City Lights
Charles Chaplin, USA, 1931o
Le vagabond Charlot se fait passer pour un millionnaire généreux auprès d'une jeune fleuriste aveugle et tente de trouver en secret l'argent nécessaire à son loyer et à son opération des yeux. Ce soir-là, son chemin croise celui d'un millionnaire fatigué de vivre qui, sous l'emprise de l'alcool, se transforme en philanthrope et cause le salut comme la perte du vagabond. Mais le destin et l'amour sont bienveillants envers les hommes au grand cœur.
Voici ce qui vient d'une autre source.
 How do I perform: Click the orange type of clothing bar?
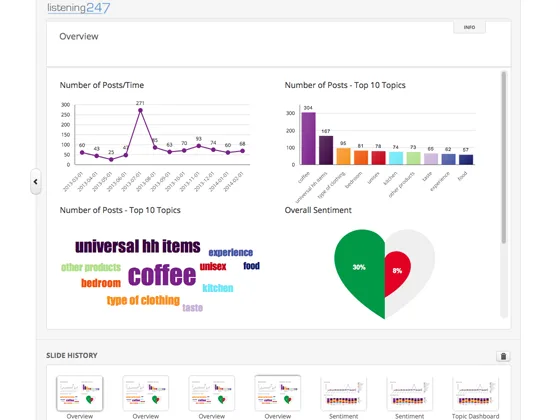[x=344, y=156]
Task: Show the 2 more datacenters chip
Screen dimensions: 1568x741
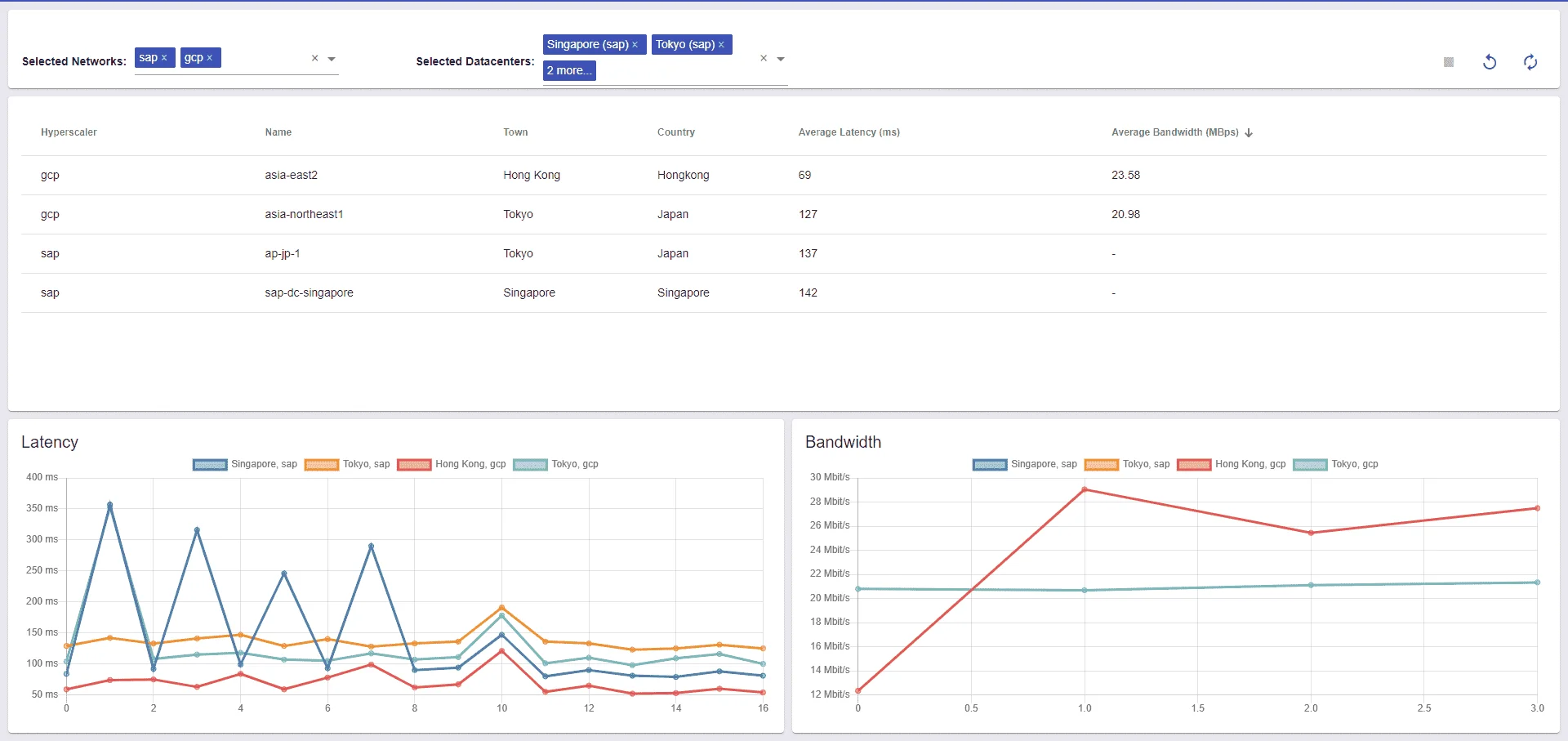Action: (x=569, y=70)
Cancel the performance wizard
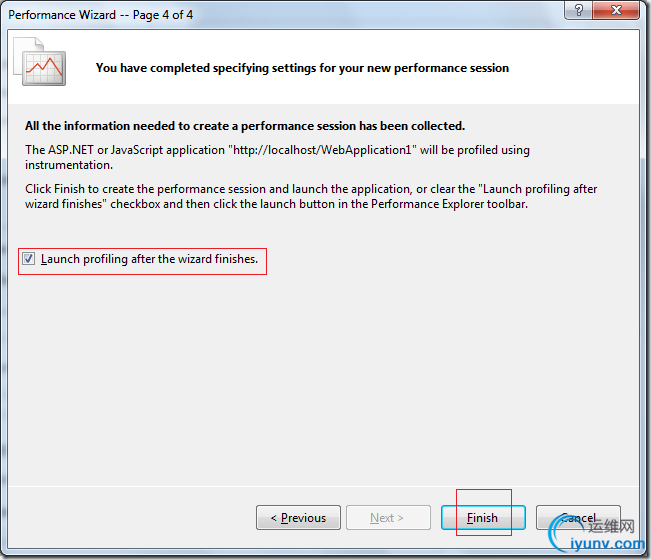The width and height of the screenshot is (651, 560). 578,518
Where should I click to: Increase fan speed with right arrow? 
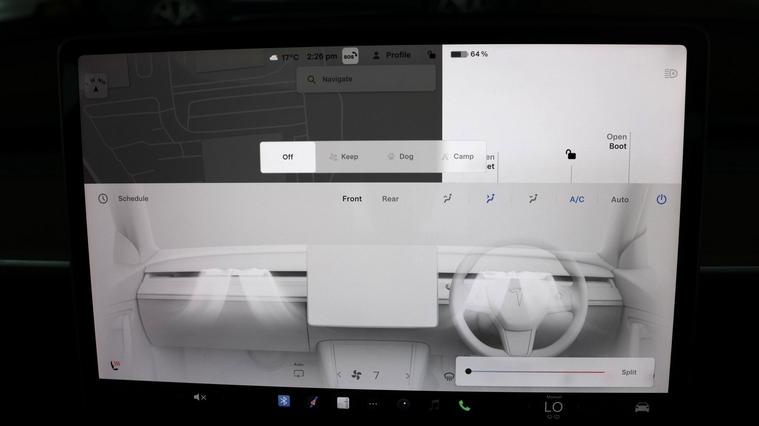click(412, 376)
À l'époque du muet, les comédies et les mélodrames étaient les principaux genres cinématographiques : le slapstick était l'expression de la rébellion anarchique des laissé·e·s-pour-compte contre les rapports de classe violents de l'époque, tandis que le registre sentimental laissait entrevoir qu'une part de bonheur était malgré tout à la portée de chacun·e. Personne n'a su mieux conjuger ces deux genres que Charles Chaplin, particulièrement dans le burlesque et non moins romantique Les lumières de la ville, réalisé trois ans après l'avènement du parlant et dont l'opposition à cette nouvelle ère bavarde s'affirme par des bribes de phrases déformées, une étonnante composition orchestrale signée en partie par Chaplin et certaines des scènes les plus mémorables de son œuvre. Chaplin, alias le vagabond Charlot, se fait passer pour un millionnaire généreux auprès d'une jeune fleuriste aveugle, se mettant ainsi dans une situation inconfortable : comment peut-il, lui qui n'a pas un sou dans ses poches trouées, payer le loyer et l'opération des yeux de la jeune femme qui lui accorde littéralement une confiance aveugle ? Par chance, son chemin croise celui d'un millionnaire fatigué de la vie qui, sous l'emprise de l'alcool, se transforme en philanthrope. Mais après des péripéties éprouvantes qui le voient se transformer en noctambule et en boxeur, le vagabond doit sacrifier son seul bien, la liberté, pour aider la jeune femme. Ce faisant, Chaplin intensifie les registres du slapstick et du mélodrame de façon tellement virtuose que le comique corporel devient un véritable ballet de mouvements et le cœur un instrument de connaissance. «Je peux voir à présent», dit finalement la fleuriste guérie, phrase à double sens, lorsqu'elle reconnaît son bienfaiteur dans le clochard. Près de cent ans plus tard, on ne peut imaginer de plus belle fin de film.